NEW YORK (GenomeWeb News) – An international team reported online this week in the Proceedings of the National Academy of Sciences that they have sequenced the genomes of two rust disease causing fungi: the poplar leaf rust fungus Melampsora larici-populina and Puccinia graminis, a fungus that causes wheat and barley stem rust.
By comparing the genomes to one another and to some previously sequenced fungal pathogens and symbionts, the researchers identified features in the rust fungi genomes that seem to coincide with their pathogenic lifestyles. For instance, they tracked down a slew of genes coding for so-called effectors — small, secreted proteins that help the fungi thwart plant defenses and set up shop in their hosts — along with other genetic clues about adaptations that have helped the fungi become specialized for life inside plants.
Those involved in the study say the findings are useful for understanding fungal biology and for finding ways to combat rust disease. That, in turn, may have implications for poplar-based bioenergy strategies, since infection by rust fungi can weaken the trees and check their growth.
"[S]equencing the rust fungus genome opens great perspectives to study the evolution of these candidate effectors and further define new resistances through breeding strategies in tree plantations," co-lead author Sébastien Duplessis, an ecogenomics researcher at the French National Institute for Agricultural Research (INRA), said in a statement.
"The precise analysis of these effectors, their localization and their targets in the host plant, and how they evolve to overcome plant resistances will contribute to the selection and management of sustainable resistances of poplar trees to the rust disease," he added.
Poplar leaf rust fungus and wheat and barley stem rust fungus are just two of the thousands of rust fungus species identified so far. These plant pathogens that are classified as obligate biotrophs, the researchers explained, since they can't grow independently from their host plants and rely on plant tissues for nutrients.
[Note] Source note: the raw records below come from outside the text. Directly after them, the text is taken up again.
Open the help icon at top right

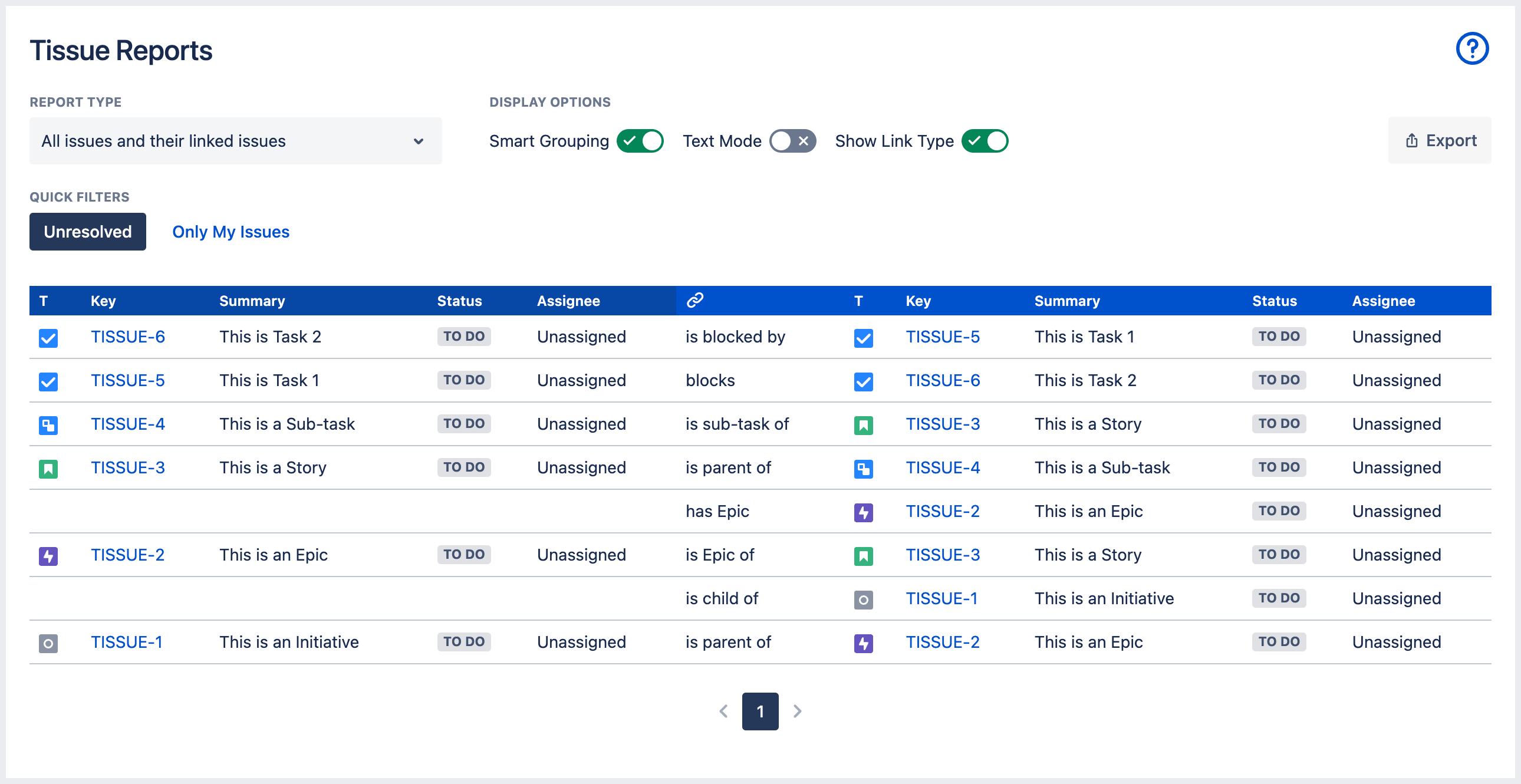tap(1472, 48)
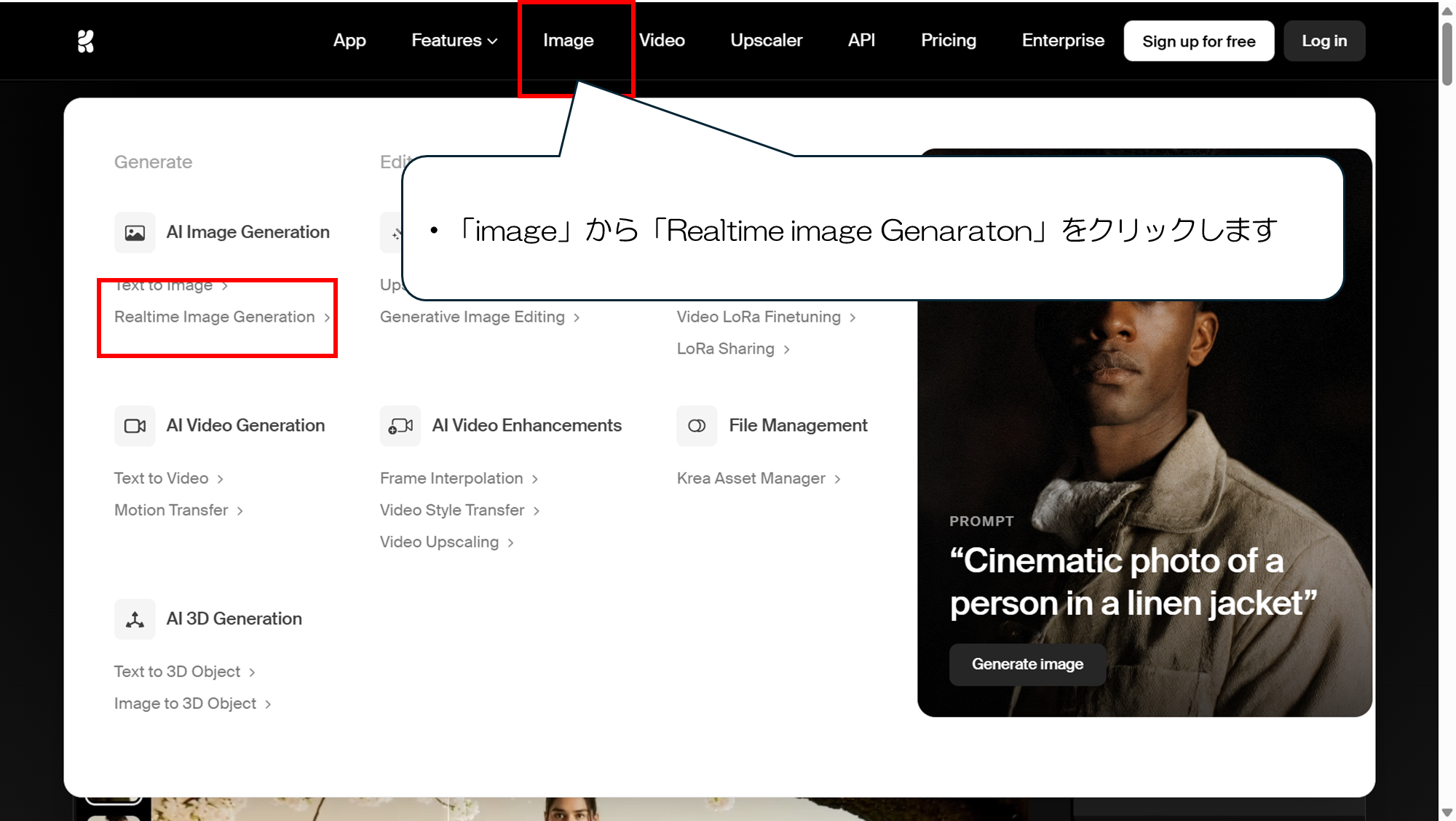Screen dimensions: 1456x821
Task: Open Realtime Image Generation link
Action: [215, 317]
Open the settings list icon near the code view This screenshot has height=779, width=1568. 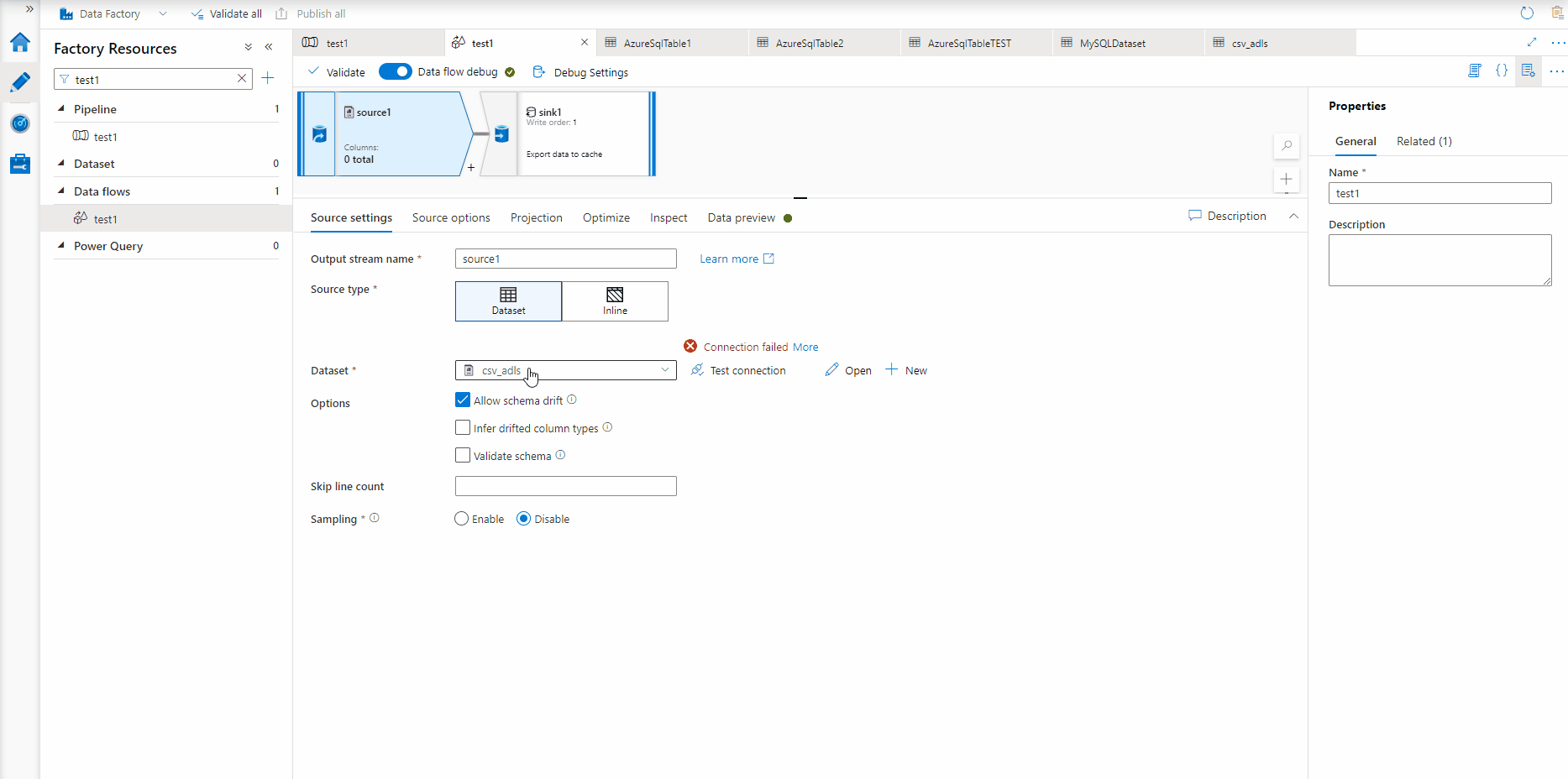pos(1529,71)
The team used Sanger whole-genome shotgun sequencing to sequence the 101.1 million base pair M. larici-populina genome as well as the 88.6 million base genome of Puccinia graminis f. sp. tritici.
The genome sequence for M. larici-populina, generated as part of a 2006 Community Sequencing Program spearheaded by the US Department of Energy's Joint Genome Institute, has been publicly available since 2008.
Analyses of the two rust fungi genomes indicate that the M. larici-populina genome houses an estimated 16,399 protein-coding sequences, while the smaller P. graminis f. sp. tritici genome contains 17,773 predicted protein-coding sequences.
Roughly 45 percent of each genome sequence is comprised of transposable elements, bulking up the genomes and making them larger than the sequenced genomes of other fungi from the same phylum, researchers explained.
This transposable element expansion, coupled with recombination of these elements, seems to have contributed to a lack of synteny between the two genomes, they found.
And while each of the newly sequenced rust genomes contained gene family expansions, including expansions of some membrane transport and enzyme gene families, some of the gene family expansions differed between the species, pointing to lineage-specific adaptations.
Compared to free-living fungi, the rust species seem to be less genetically equipped to assimilate nitrogen and sulfur, the researchers reported, though their repertoire of amino acid and oligopepetide transporter coding genes is enhanced. And consistent with their invasive lifestyle, gene expression experiments revealed an up tick in the levels of transcripts coding for small secreted proteins, hydrolytic enzymes, and transporters expected to aid in besting host defenses and nabbing nutrients from the plant host.
"The dramatic up-regulation of transcripts coding for small secreted proteins, secreted hydrolytic enzymes, and transporters in planta suggests that they play a role in host infection and nutrient acquisition," the team wrote.
By continuing to look at how these and other factors mediate fungal interactions with plants, they explained, researchers hope to garner genetic insights that might eventually help control rust fungi and other fungal pathogens with agricultural, economic, and ecological impacts.